Start of Input data
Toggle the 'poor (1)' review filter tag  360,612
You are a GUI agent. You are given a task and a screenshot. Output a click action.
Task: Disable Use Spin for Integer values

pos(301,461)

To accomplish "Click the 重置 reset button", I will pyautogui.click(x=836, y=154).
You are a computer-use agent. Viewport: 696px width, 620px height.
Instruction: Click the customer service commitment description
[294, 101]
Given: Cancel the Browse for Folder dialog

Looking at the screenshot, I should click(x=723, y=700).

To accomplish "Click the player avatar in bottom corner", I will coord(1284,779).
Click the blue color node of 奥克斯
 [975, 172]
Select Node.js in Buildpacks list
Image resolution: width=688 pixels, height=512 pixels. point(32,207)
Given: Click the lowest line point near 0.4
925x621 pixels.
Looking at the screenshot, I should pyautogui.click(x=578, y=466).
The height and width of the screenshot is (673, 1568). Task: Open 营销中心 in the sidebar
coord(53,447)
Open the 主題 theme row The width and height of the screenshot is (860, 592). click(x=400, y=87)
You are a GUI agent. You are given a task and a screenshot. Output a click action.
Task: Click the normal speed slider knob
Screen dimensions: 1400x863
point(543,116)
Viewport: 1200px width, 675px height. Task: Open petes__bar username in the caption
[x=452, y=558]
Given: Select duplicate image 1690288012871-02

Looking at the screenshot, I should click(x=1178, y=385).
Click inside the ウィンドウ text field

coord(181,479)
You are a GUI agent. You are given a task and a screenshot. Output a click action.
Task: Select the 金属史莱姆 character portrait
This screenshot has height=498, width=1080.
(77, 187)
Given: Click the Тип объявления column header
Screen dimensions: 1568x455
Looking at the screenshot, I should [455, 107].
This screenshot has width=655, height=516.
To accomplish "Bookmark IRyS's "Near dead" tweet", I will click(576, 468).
End of Input data
## Task
Using the entries above, print each one again without any alteration.

## Solved problem
Toggle the 'poor (1)' review filter tag  360,612
You are a GUI agent. You are given a task and a screenshot. Output a click action.
Task: Disable Use Spin for Integer values

pos(301,461)

To accomplish "Click the 重置 reset button", I will pyautogui.click(x=836, y=154).
You are a computer-use agent. Viewport: 696px width, 620px height.
Instruction: Click the customer service commitment description
[294, 101]
Given: Cancel the Browse for Folder dialog

Looking at the screenshot, I should click(x=723, y=700).

To accomplish "Click the player avatar in bottom corner", I will coord(1284,779).
Click the blue color node of 奥克斯
 [975, 172]
Select Node.js in Buildpacks list
Image resolution: width=688 pixels, height=512 pixels. point(32,207)
Given: Click the lowest line point near 0.4
925x621 pixels.
Looking at the screenshot, I should pyautogui.click(x=578, y=466).
The height and width of the screenshot is (673, 1568). Task: Open 营销中心 in the sidebar
coord(53,447)
Open the 主題 theme row The width and height of the screenshot is (860, 592). click(x=400, y=87)
You are a GUI agent. You are given a task and a screenshot. Output a click action.
Task: Click the normal speed slider knob
Screen dimensions: 1400x863
point(543,116)
Viewport: 1200px width, 675px height. Task: Open petes__bar username in the caption
[x=452, y=558]
Given: Select duplicate image 1690288012871-02

Looking at the screenshot, I should click(x=1178, y=385).
Click inside the ウィンドウ text field

coord(181,479)
You are a GUI agent. You are given a task and a screenshot. Output a click action.
Task: Select the 金属史莱姆 character portrait
This screenshot has height=498, width=1080.
(77, 187)
Given: Click the Тип объявления column header
Screen dimensions: 1568x455
Looking at the screenshot, I should [455, 107].
This screenshot has width=655, height=516.
To accomplish "Bookmark IRyS's "Near dead" tweet", I will click(576, 468).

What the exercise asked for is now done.